> [TEXT EXCERPT]
════════

Skip to main content

Local Corpus Build Scenario

This document logs the local exploratory workflow used to discover, download, normalize, sort, and clean public detection-rule sources. It is not the locked research methodology. The formal sampling and validation method still belongs in PROTOCOL.md, especially Sections 4 and 5.

The purpose of this scenario is to preserve operational knowledge while the protocol is still being written: what was attempted, why each step exists, what was kept for Phase 1, and what was removed as future scope or duplicate material.

Scenario Goal

Build a local working corpus from public detection-rule repositories so the project can later evaluate rule robustness under a controlled protocol.

The desired long-term pipeline is:

  1. Find public open-source detection-rule sources.
  2. Download source snapshots locally.
  3. Normalize or translate rules into analysis-friendly formats.
  4. Sort rules by source, format, MITRE metadata, and validation feasibility.
  5. Remove non-useful sources, duplicate artifacts, generated caches, and out-of-scope formats.
  6. Keep a small Phase 1 working set aligned with the current protocol direction.

Current Phase 1 Scope Used for Cleanup

The cleanup used the current working scope discussed during R4 planning:

CategoryStatusValidation direction
YARA file/content rulesKeptNative yara / yara-python validation
Elastic detection rulesKeptNative Elastic KQL/EQL validation
Sigma rulesKeptTranslate to Elastic/EQL where translation fidelity is high
YARA-L conversionsExploratory onlyRemoved from retained output until reproducibility and backend execution are decided
Splunk, Sentinel, Chronicle, Falco, Wazuh, Snort, Suricata, Panther, OpenSearchFuture/exploratoryRemoved from retained local working set

This scope is pragmatic, not final. PROTOCOL.md Sections 4.1, 4.2, 4.3, and 5.2 must still define the formal inclusion rules.

Step 1 - Find Public Rule Sources

Purpose: identify public rule repositories that could plausibly support a detection robustness benchmark.

Inputs:

Candidate sources reviewed:

  • SigmaHQ Sigma rules.
  • Elastic Detection Rules.
  • Splunk Security Content.
  • Public YARA repositories.
  • Elastic Protections Artifacts.
  • Microsoft Sentinel.
  • Chronicle / Google SecOps detection rules.
  • Google Security Analytics.
  • Panther Analysis.
  • Falco rules.
  • Wazuh rules.
  • OpenSearch Security Analytics.
  • Emerging Threats Suricata rules.
  • Snort community rules.
  • Discovery indexes such as Awesome YARA.

Why this step matters:

  • The benchmark cannot be credible if the source universe is vague.

════════

> [WRITTEN TASK] Reproduce verbatim the section of the corpus build scenario that begins with the words containing "Build a local" and ends with "into analysis-friendly formats.". The listing that comes next has no connection to the corpus build scenario.

> [DATA SECTION]
════════

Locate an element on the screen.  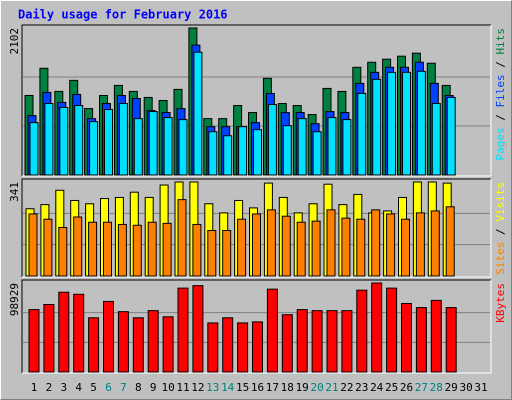
x-tick-label: 16 is located at coordinates (258, 388).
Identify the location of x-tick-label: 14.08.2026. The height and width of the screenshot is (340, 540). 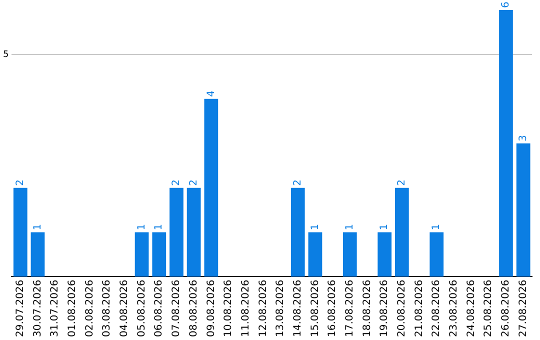
(298, 309).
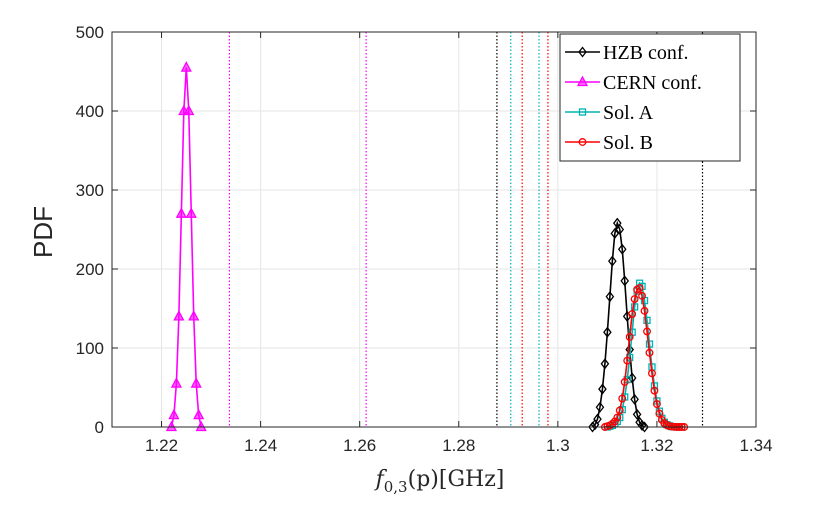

════════

> [REPLY TO THE EXERCISE]
Build a local working corpus from public detection-rule repositories so the project can later evaluate rule robustness under a controlled protocol.

The desired long-term pipeline is:

  1. Find public open-source detection-rule sources.
  2. Download source snapshots locally.
  3. Normalize or translate rules into analysis-friendly formats.